I have already proved other properties of the Legendre polynomials, like:
$$P_n(-x) = (-1)^n \, P_n(x)$$ $$P_{2n+1}(0) = 0$$ $$P_n(\pm1)= (\pm1)^n$$
But I can't get this one:
$$P_{2n}(0) = \frac{(-1)^n(2n-1)!}{2^{2n-1}n((n-1)!)^2}$$
I'd be glad if someone can help me with this.

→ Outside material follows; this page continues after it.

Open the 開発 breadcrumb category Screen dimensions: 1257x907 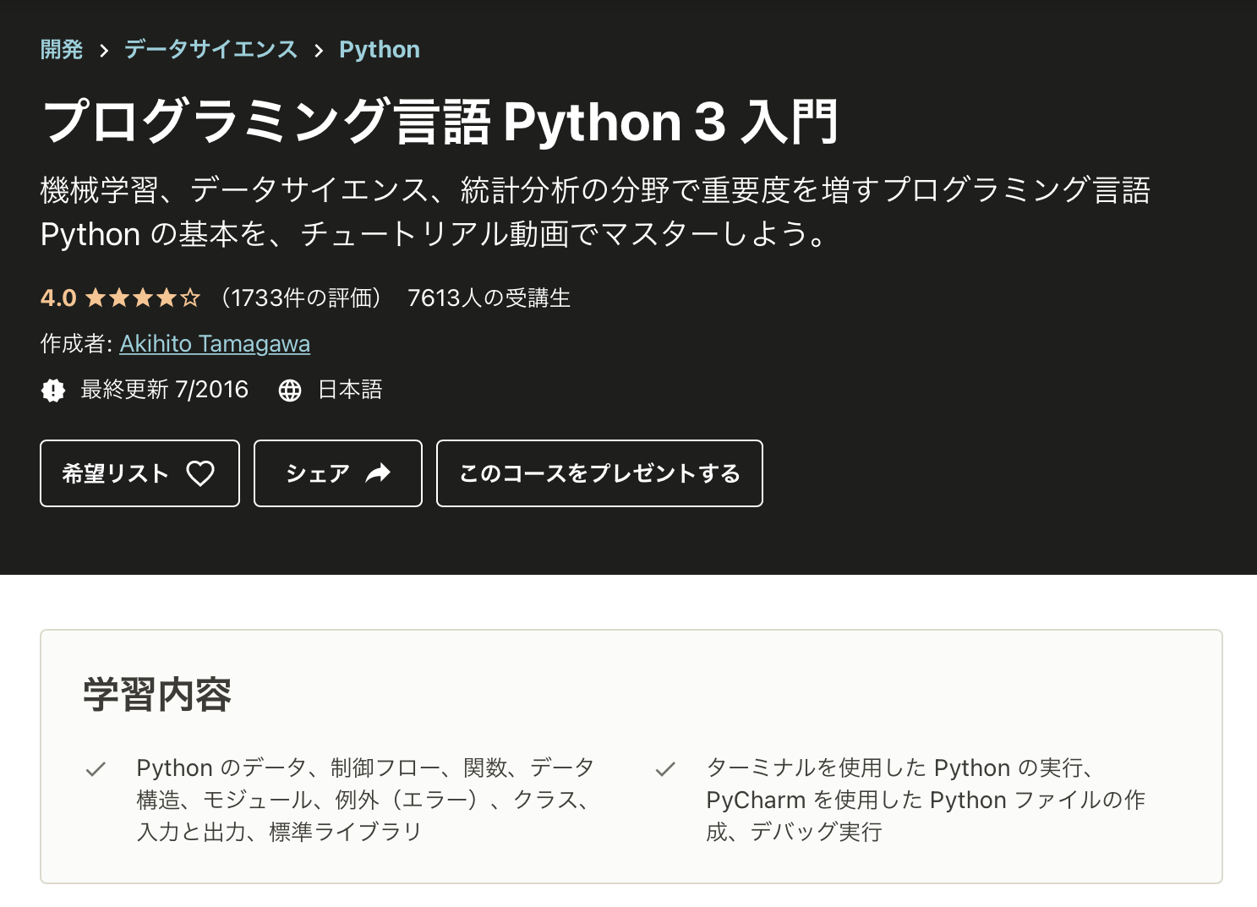click(62, 50)
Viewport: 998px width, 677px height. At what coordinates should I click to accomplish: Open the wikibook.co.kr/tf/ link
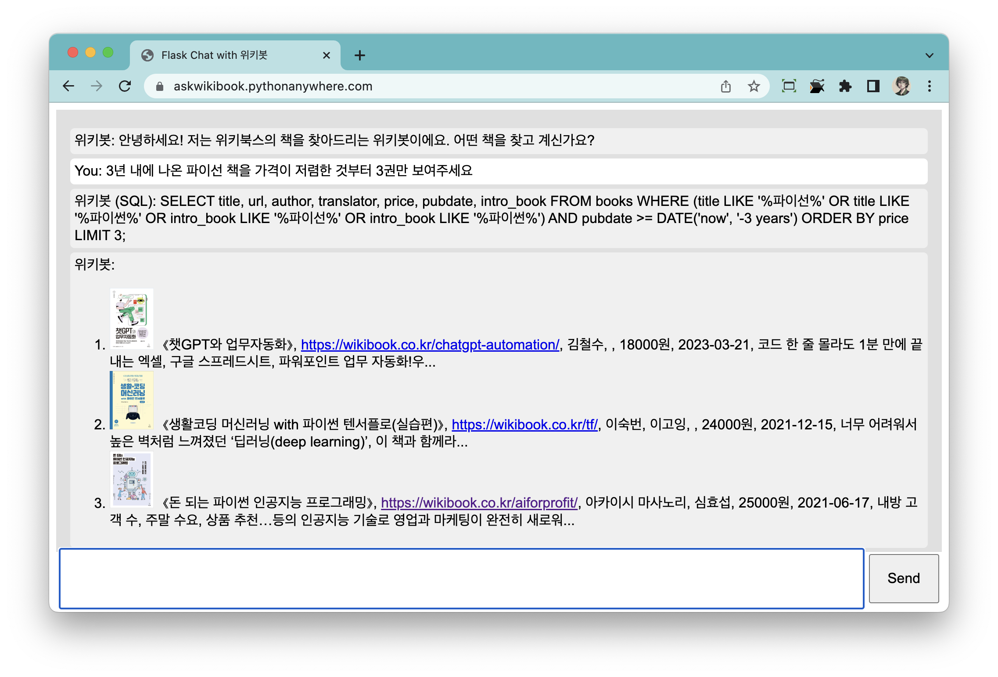pos(524,425)
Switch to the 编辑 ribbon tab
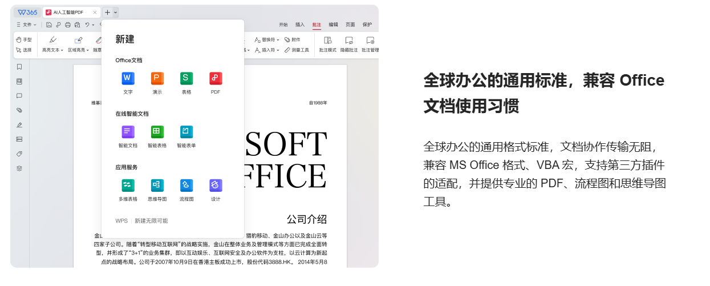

One method is to note that the Legendre polynomials can be written as the series $$ P_{n}(x) = \frac{1}{2^n} \, \sum_{k=0}^{\lfloor{\frac{n}{2}}\rfloor} (-1)^k \, \binom{n}{k} \, \binom{2n - 2k}{n} \, x^{n - 2k}. $$ Note that, when $n \to 2 n + 1$, the series is $$ P_{2n+1}(x) = \frac{1}{2^{2n+1}} \, \sum_{k=0}^{n} (-1)^k \, \binom{2n+1}{k} \, \binom{4n-2k+2}{n} \, x^{2n - 2k +1}. $$ This series gives $P_{2n+1}(0) = 0$ as a result. When $x \to -x$ it is determined that $P_{n}(-x) = (-1)^n \, P_{n}(x)$.
Now, when $n \to 2n$ the series yields $$ P_{2 n}(x) = \frac{1}{4^n} \, \sum_{k=0}^{n} (-1)^k \, \binom{2n}{k} \, \binom{4n - 2k}{n} \, x^{2(n-k)} $$ or $$ P_{2 n}(x) = \frac{1}{4^n} \, \left( (-1)^n \, \binom{2n}{n} \, \binom{2n}{2n} + \sum_{k=0}^{n-1} (-1)^k \, \binom{2n}{k} \, \binom{4n - 2k}{n} \, x^{2(n-k)} \right) $$ and, for $x = 0$, gives $$ P_{2 n}(0) = \frac{(-1)^n}{4^n} \, \binom{2n}{n} = \frac{(-1)^n}{2^{2n-1}} \, \frac{(2n-1)!}{n! \, (n-1)!}. $$ This is the result desired for the proposed question.
Also note that in order to show $P_{n}(\pm 1) = (\pm 1)^n$ that $$ \sum_{k=0}^{\lfloor{\frac{n}{2}}\rfloor} (-1)^k \, \binom{n}{k} \, \binom{2n -2k}{n} = 2^n $$ first must be obtained.